The SmartScheduler: How Zirelia Posts Like a Human, Not a Bot
The Bot Detection Problem
Social media platforms are getting better at detecting automated accounts. One of the clearest signals: mechanical regularity.
A real person doesn’t post at exactly 09:00, 13:00, and 18:00 every single day. They post when they feel like it, skip a day when they’re busy, post twice on a lazy Sunday, and stay quiet on holidays.
A naive automation script that posts on a fixed cron schedule looks nothing like this — and platforms notice.
Zirelia’s SmartScheduler is designed to solve exactly this problem.
How the SmartScheduler Works
Time Windows, Not Fixed Times
Instead of posting at exact times, the scheduler defines posting windows based on the persona’s daily routine:
TIME_WINDOWS = {
"morning": (8, 10), # 8:00–10:00
"afternoon": (12, 15), # 12:00–15:00
"evening": (17, 20), # 17:00–20:00
"night": (21, 23), # 21:00–23:00
}
Within each window, the actual post time is randomized with a Gaussian distribution around the midpoint. The result looks human because it is statistically human-like.
Daily Post Volume Variation
The scheduler doesn’t post the same number of times every day. It draws from a configurable range:
MAX_DAILY_POSTS=3
MIN_DAILY_POSTS=1
Some days it posts once. Some days three times. Occasionally it skips a day entirely — just like a real creator who “went off the grid.”
Holiday & Event Awareness
The SmartScheduler is aware of holidays (configurable per locale) and reduces posting frequency during them. It can also be configured to post more during trending events.
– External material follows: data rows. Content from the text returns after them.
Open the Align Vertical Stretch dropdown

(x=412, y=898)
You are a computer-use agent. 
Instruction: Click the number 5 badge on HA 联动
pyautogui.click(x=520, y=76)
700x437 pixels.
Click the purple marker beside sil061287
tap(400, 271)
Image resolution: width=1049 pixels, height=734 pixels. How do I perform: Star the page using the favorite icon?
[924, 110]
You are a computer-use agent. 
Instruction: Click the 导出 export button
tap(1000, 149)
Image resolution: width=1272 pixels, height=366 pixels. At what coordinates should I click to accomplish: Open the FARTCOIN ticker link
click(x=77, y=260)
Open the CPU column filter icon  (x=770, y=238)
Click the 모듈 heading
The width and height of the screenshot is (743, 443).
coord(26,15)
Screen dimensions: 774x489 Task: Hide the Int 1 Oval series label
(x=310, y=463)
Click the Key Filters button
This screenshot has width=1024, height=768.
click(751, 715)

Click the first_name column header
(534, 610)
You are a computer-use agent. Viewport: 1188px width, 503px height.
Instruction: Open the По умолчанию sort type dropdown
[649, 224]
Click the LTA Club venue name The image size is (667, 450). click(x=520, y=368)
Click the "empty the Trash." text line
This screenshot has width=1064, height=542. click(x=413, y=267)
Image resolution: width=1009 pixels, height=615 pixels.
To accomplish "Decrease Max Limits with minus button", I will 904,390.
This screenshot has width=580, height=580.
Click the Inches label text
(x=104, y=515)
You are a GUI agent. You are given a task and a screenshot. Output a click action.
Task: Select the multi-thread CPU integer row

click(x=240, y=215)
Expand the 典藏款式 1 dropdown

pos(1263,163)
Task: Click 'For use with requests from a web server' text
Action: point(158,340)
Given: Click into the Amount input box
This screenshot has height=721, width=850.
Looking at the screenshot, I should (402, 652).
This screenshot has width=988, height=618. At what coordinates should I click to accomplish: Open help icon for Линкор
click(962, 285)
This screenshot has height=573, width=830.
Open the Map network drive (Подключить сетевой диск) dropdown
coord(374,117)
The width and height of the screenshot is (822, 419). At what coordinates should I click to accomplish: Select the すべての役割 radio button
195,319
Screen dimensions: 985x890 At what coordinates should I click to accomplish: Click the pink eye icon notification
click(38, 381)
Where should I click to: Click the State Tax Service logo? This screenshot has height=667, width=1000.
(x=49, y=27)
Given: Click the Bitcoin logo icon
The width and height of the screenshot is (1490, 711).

HOLIDAYS = ["2025-12-25", "2025-01-01", "2025-07-04"]
On holidays, the scheduler reduces posts to 0–1 and adjusts content topics to match the occasion.
Timezone Support
Everything runs in the persona’s local timezone (default: America/Los_Angeles), so posts appear at natural local times:
TIMEZONE=America/Los_Angeles
Safety Rate Limiting
On top of scheduling randomization, the SafetyManager enforces hard limits to prevent accidental API abuse:
- Maximum N posts per rolling 24-hour window
- Minimum gap between consecutive posts (configurable)
- Automatic pause if Twitter/X returns rate limit errors
Running the Scheduler
# Via Docker (recommended)
docker compose up scheduler -d
# Or directly
python run_scheduler.py
The scheduler runs as a persistent daemon, waking up periodically to check whether it’s time to generate and post. It logs every decision — post time, topic selection, publish result — to a local log file.
The outcome: a feed that looks organic, grows steadily, and doesn’t trigger platform detection algorithms.